Stories of America’s retirement savings crisis pepper the news. According to a report released by the National Institute on Retirement Security this year, about 40 million U.S. families have no retirement savings at all. Although few solutions exist for a challenge of this magnitude, nudging people toward savings by switching employees’ retirement savings participation from an opt-in to an opt-out decision – a process known as auto-enrollment – offers one solution to help slow the savings crisis. A recent report by the U.S. Government Accountability Office (GAO) examined whether clarifying auto-enrollment regulations could encourage more employers to adopt the practice, and thus lead to more American workers saving for retirement.
Many employers offer sponsored retirement accounts, commonly referred to as 401(k) plans, in which employees invest a portion of their pre-tax earnings. 401(k) plans are an attractive investment option for employees because total earnings for income tax calculations are reduced by the amount saved in the 401(k) plan and companies often match a percentage of each employee’s savings. The Pension Protection Act of 2006 permitted companies to enroll new workers in 401(k) plans by default, resulting in more workers saving for retirement. This outcome is consistent with behavioral science research indicating that people are more likely to participate in an activity if the choice to participate is made for them.
When employees enroll in savings programs by default, however, employers must invest those savings in a default fund. This exposes employers to risk of legal actions by employees over how retirement savings are invested. The U.S. Department of Labor therefore issued “safe harbor” regulations in 2007, which protect firms from such legal actions so long as the funds are invested in one of three qualified default investment categories and the company complies with certain notification requirements to participants. The combination of express permission under the law and employer protections under the regulations has dramatically increased auto-enrollment: according to a recent study by the investment company Vanguard, the percentage of employers using automatic enrollment increased from just one percent in 2003 to forty percent by 2013.
In light of the growing popularity of auto-enrollment in 401(k) plans, Senator Elizabeth Warren (D-MA) recently asked the GAO, Congress’s independent auditor, to evaluate whether the Labor Department’s safe harbor regulations could be improved to encourage even greater participation. Senator Warren also asked the GAO to report the challenges employers face in complying with the safe harbor regulations.
To address Senator Warren’s questions, the GAO examined industry surveys, questionnaire responses, and market data, and conducted nearly 100 interviews with employers and investment experts. The resulting GAO report revealed several key areas of regulatory uncertainty, which inhibit some firms from making optimal investments on behalf of their employees and may stop other companies from using auto-enrollment at all.
The safe harbor rules identify three categories of permitted investments: target date funds, which assess the investment risk portfolio based upon the individual employee’s anticipated retirement date; balanced funds, which invest based upon mean age of the employee pool; and managed accounts, which account for other factors such as gender and salary. In selecting one of the three default fund categories, current safe harbor regulations require consideration of just one demographic factor: age. The firm can calculate each employee’s age individually, or use the average age of the worker group. Although a 2013 GAO report suggested inclusion of additional demographic factors, the Labor Department, in an attempt to clarify compliance, declined to change the exclusive focus on age.

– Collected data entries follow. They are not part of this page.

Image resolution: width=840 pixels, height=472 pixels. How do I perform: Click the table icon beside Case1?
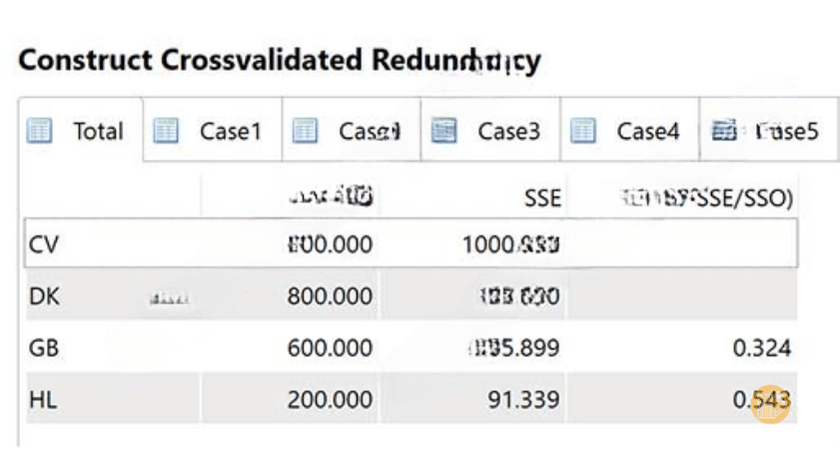tap(166, 131)
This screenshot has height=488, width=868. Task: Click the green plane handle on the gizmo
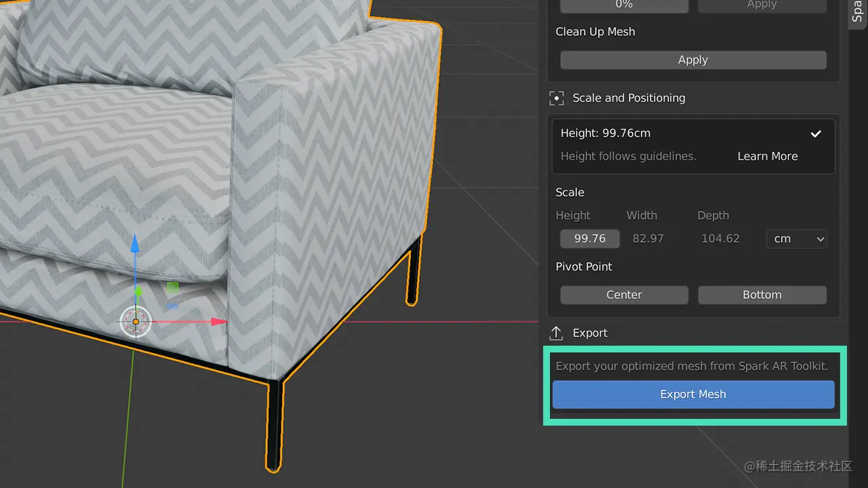point(172,288)
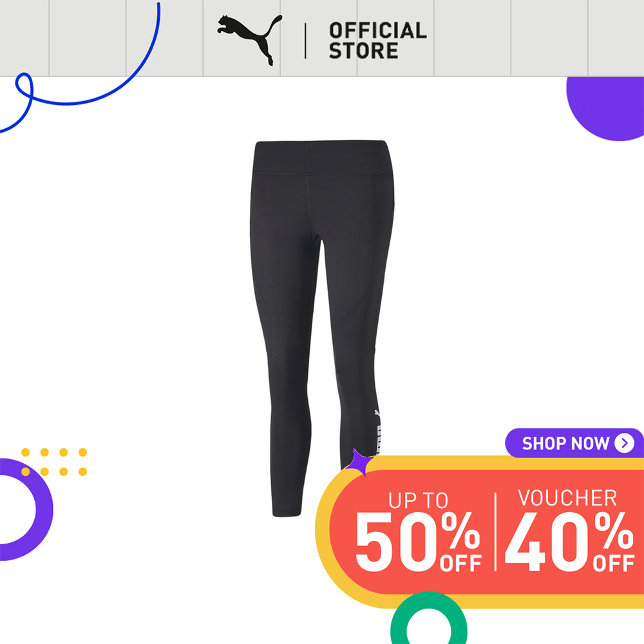The image size is (644, 644).
Task: Click the arrow circle in Shop Now
Action: (624, 443)
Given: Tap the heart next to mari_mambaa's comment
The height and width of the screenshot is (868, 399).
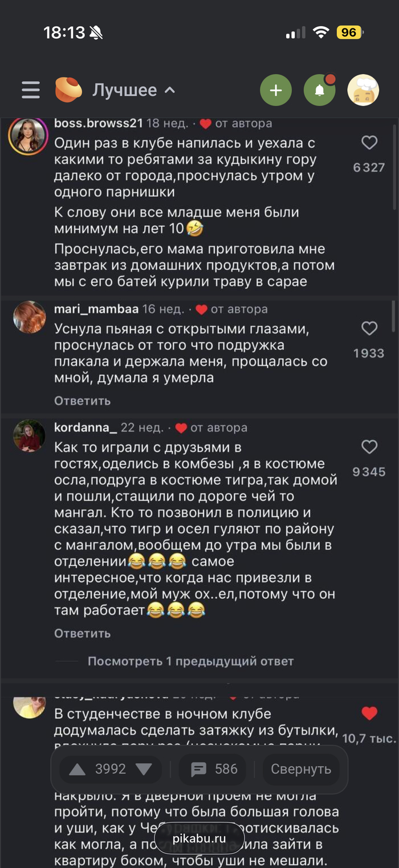Looking at the screenshot, I should (x=368, y=328).
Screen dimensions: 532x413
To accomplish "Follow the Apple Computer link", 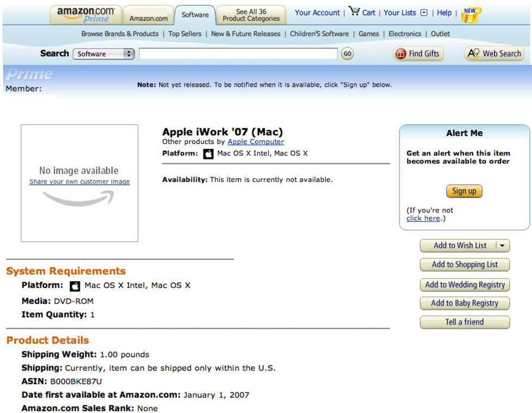I will [255, 142].

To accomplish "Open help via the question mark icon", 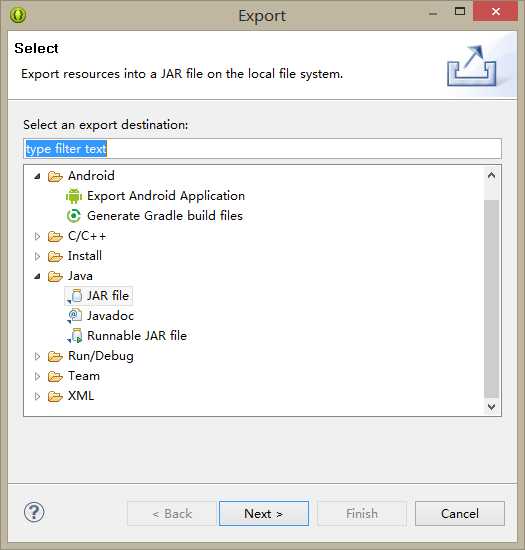I will pyautogui.click(x=34, y=512).
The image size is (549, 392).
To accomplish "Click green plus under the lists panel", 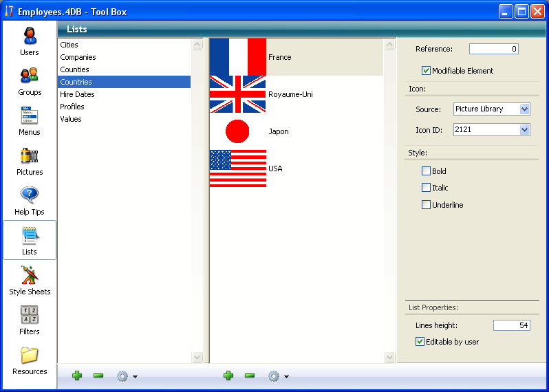I will point(77,375).
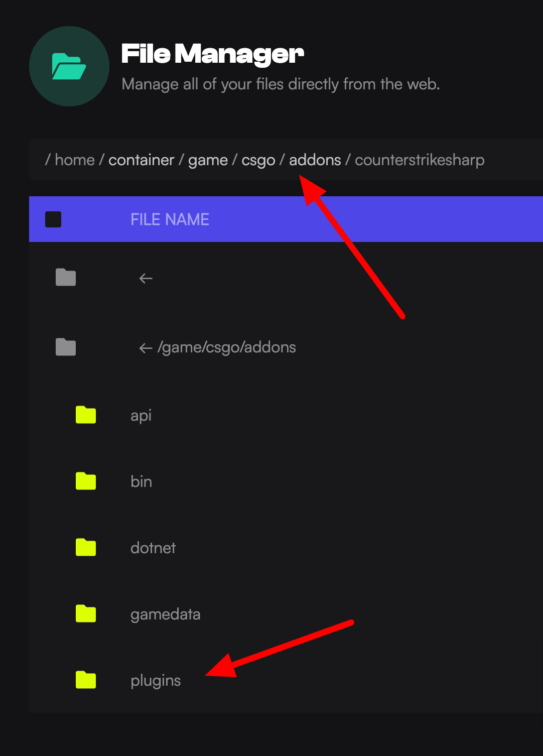543x756 pixels.
Task: Click the yellow api folder icon
Action: click(x=86, y=415)
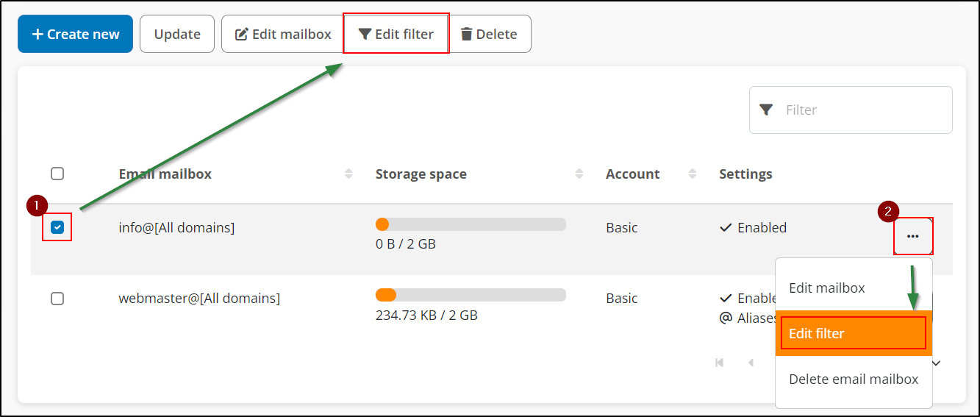Sort by Email mailbox column arrows
Screen dimensions: 980x417
pyautogui.click(x=348, y=174)
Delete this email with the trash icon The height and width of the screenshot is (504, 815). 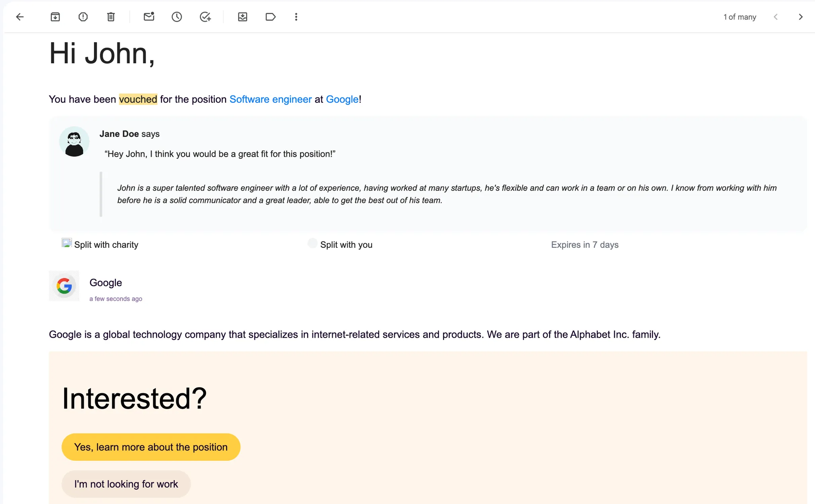point(111,17)
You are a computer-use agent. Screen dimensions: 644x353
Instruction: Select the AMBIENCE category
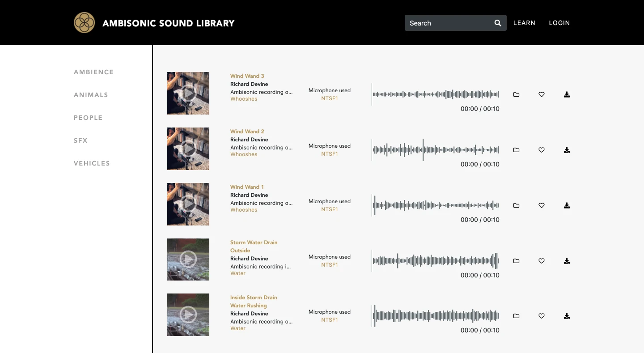click(x=93, y=72)
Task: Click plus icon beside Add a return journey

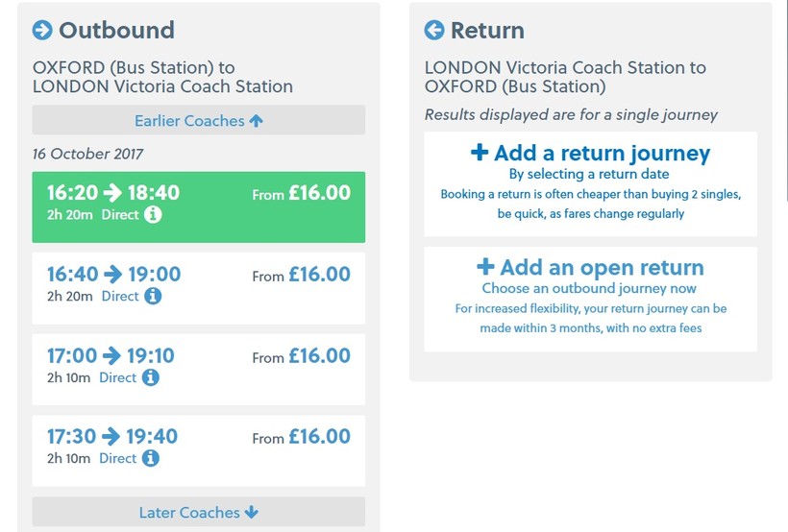Action: 480,153
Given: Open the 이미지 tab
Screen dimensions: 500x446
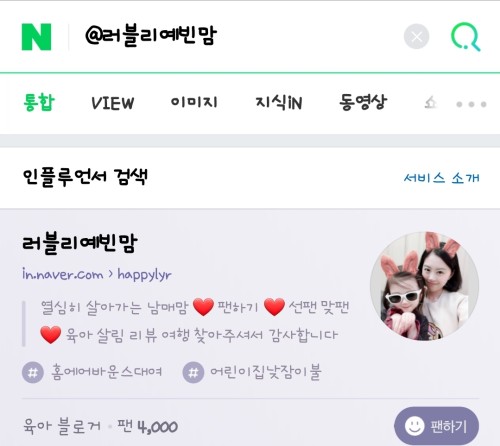Looking at the screenshot, I should click(194, 102).
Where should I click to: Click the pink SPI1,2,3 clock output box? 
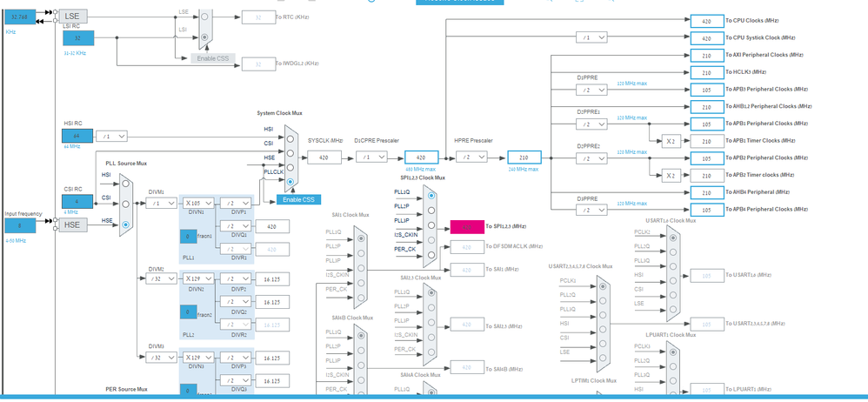(467, 227)
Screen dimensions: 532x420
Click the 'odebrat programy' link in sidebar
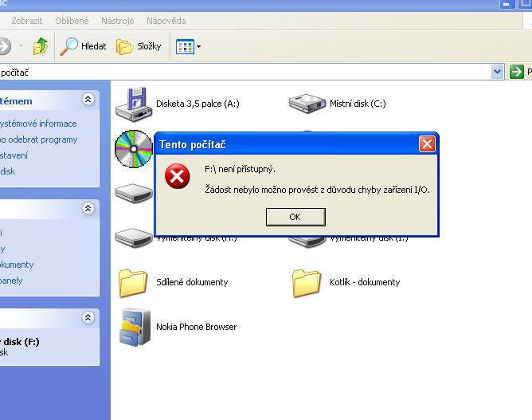pos(40,139)
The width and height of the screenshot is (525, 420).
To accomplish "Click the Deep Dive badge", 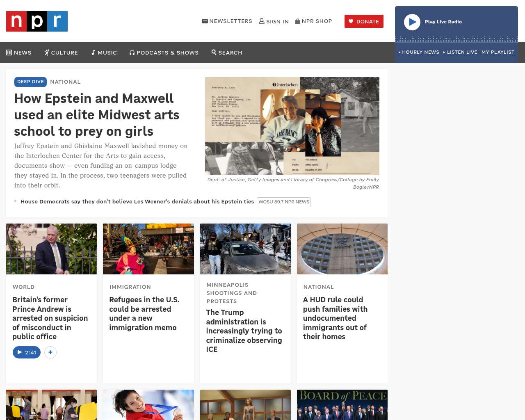I will tap(30, 82).
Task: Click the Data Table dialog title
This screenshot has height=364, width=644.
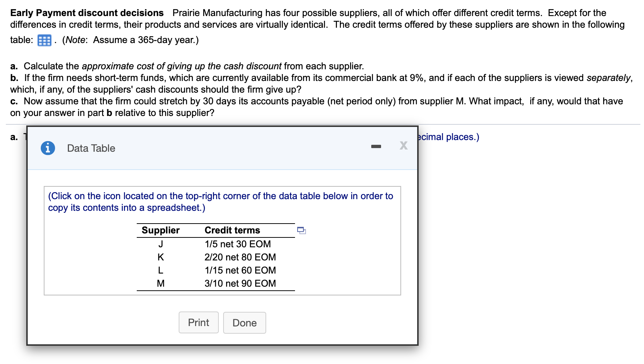Action: point(91,148)
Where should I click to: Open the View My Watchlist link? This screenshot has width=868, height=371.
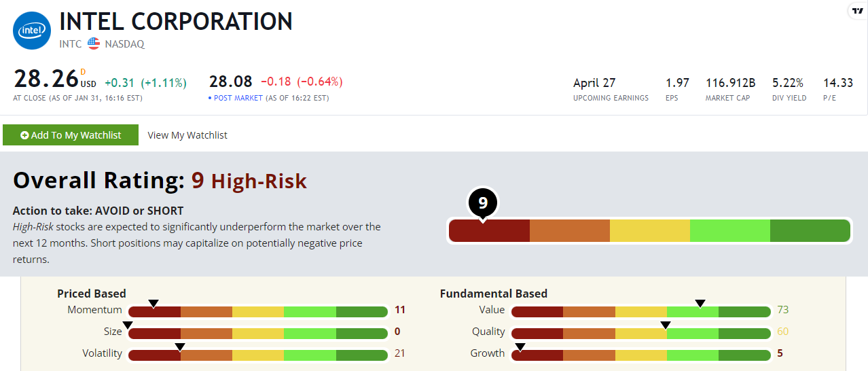point(187,135)
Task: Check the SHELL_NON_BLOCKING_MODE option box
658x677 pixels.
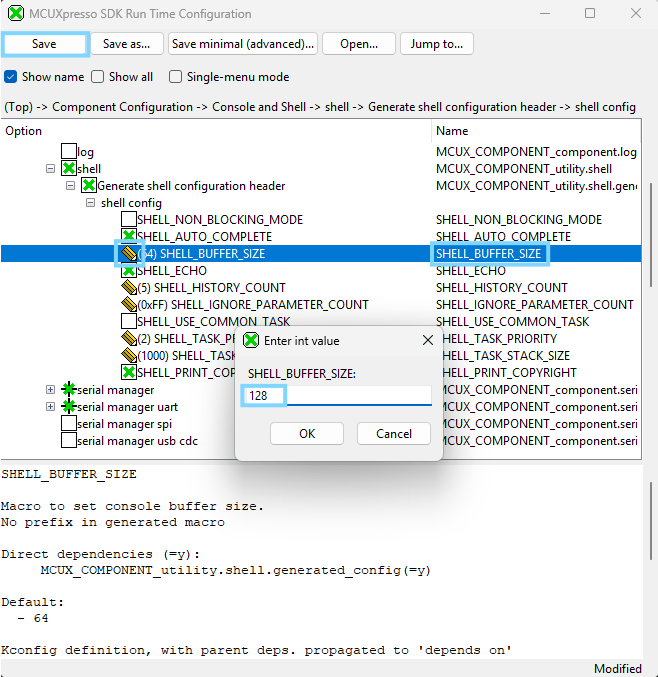Action: 128,220
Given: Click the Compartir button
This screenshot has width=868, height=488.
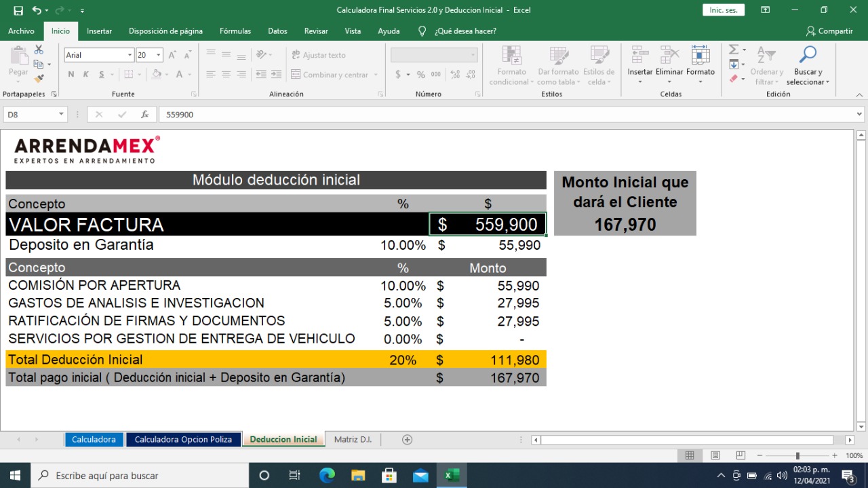Looking at the screenshot, I should [x=829, y=31].
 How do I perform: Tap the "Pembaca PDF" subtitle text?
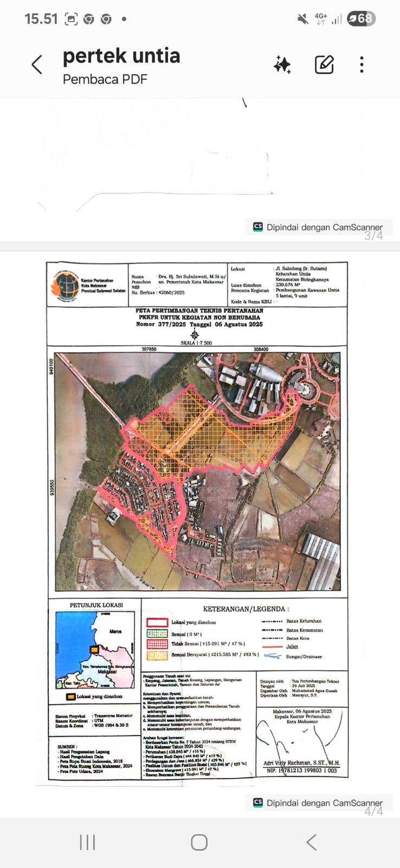[105, 79]
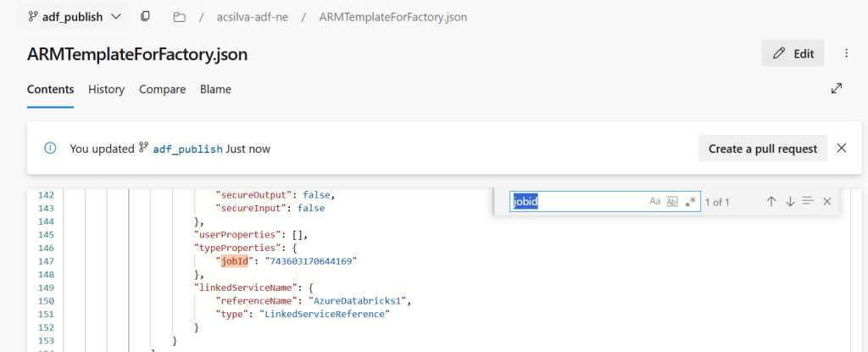Open acsilva-adf-ne folder in breadcrumb
868x352 pixels.
pyautogui.click(x=250, y=17)
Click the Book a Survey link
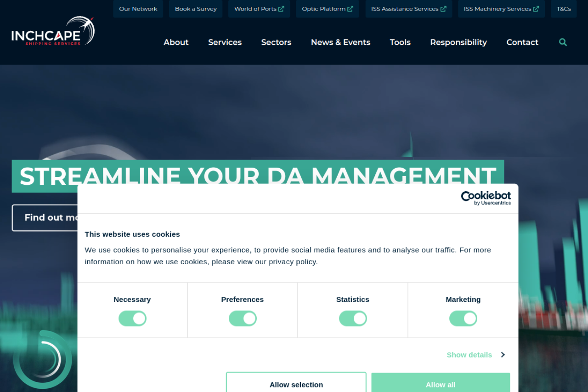Screen dimensions: 588x392 tap(196, 9)
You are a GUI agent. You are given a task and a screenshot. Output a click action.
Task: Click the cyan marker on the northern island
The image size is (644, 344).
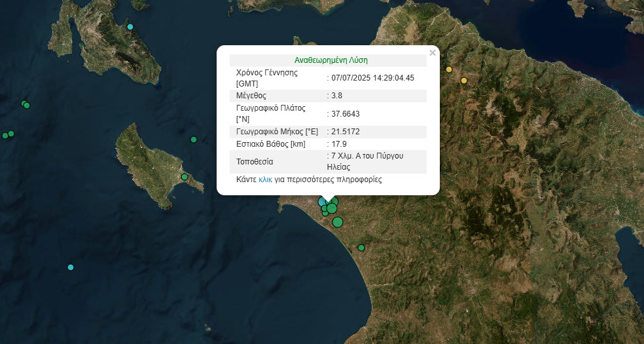point(130,27)
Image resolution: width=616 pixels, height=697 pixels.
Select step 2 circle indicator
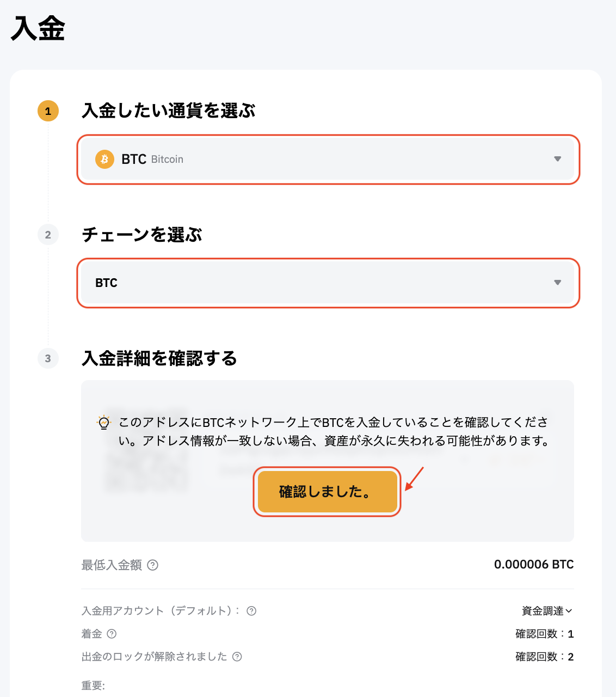48,235
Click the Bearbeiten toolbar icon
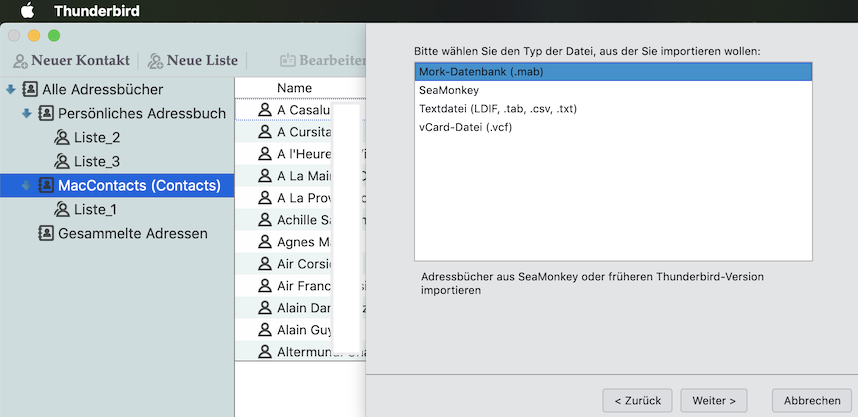Viewport: 858px width, 417px height. click(x=289, y=61)
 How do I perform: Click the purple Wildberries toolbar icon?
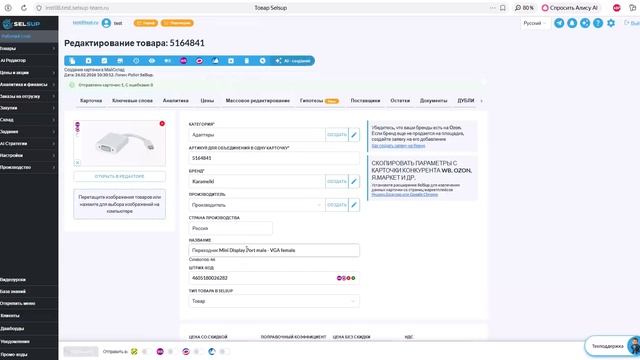click(x=184, y=61)
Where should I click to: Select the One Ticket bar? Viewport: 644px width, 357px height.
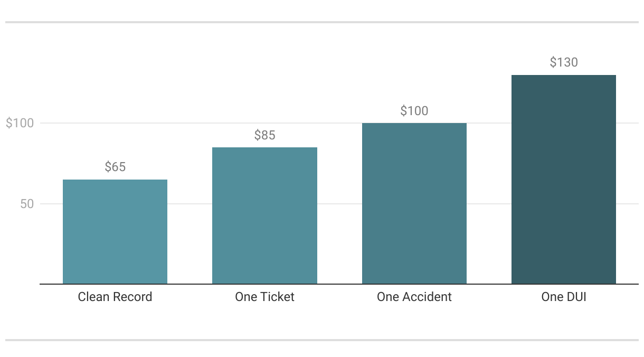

Despite the Labor Department’s attempt to make compliance with safe harbor regulations more straightforward, the GAO found that some firms still face challenges in selecting qualified investment funds. For example, some companies were unsure which population to consider when making an age assessment, which informs the level of risk an investment fund should tolerate. As a worker gets older, the level of risk in his or her retirement investments should decline. In determining risk calculations, should companies consider the age of current participants only, or combine potential and current participants? Other companies wondered which type of retirement investment fund optimally matched the age distribution of participating employees. Such questions suggest that the Labor Department’s singular focus on age in the safe harbor regulations would benefit from more detailed descriptions of who should be considered and how companies can best calculate age profiles to investment fund types.
In surveys and interviews with the GAO, firms also expressed confusion about whether different categories of default investment vehicles offered more robust legal protection than others. Some employers thought simple investment funds, which are easier for employees to understand, offered the clearest path to compliance with the safe harbor rules. Other companies told GAO that a more complicated design actually correlated to increased legal security. Furthermore, some employers were uncertain about their exposure to potential lawsuits from employees who joined savings programs later in their tenure or those who shifted savings from one retirement account to the sponsored fund. The GAO suggested the Labor Department could expand the safe harbor regulations to specify whether firms are also protected from lawsuits by these workers.
Clarifying Labor Department safe harbor regulations associated with auto-enrollment retirement plans, as the GAO suggested, will not alone rescue the United States from a significant savings deficit. But if the Labor Department works to address some of the confusion firms expressed to the GAO, this may help at least chip away at the larger problem.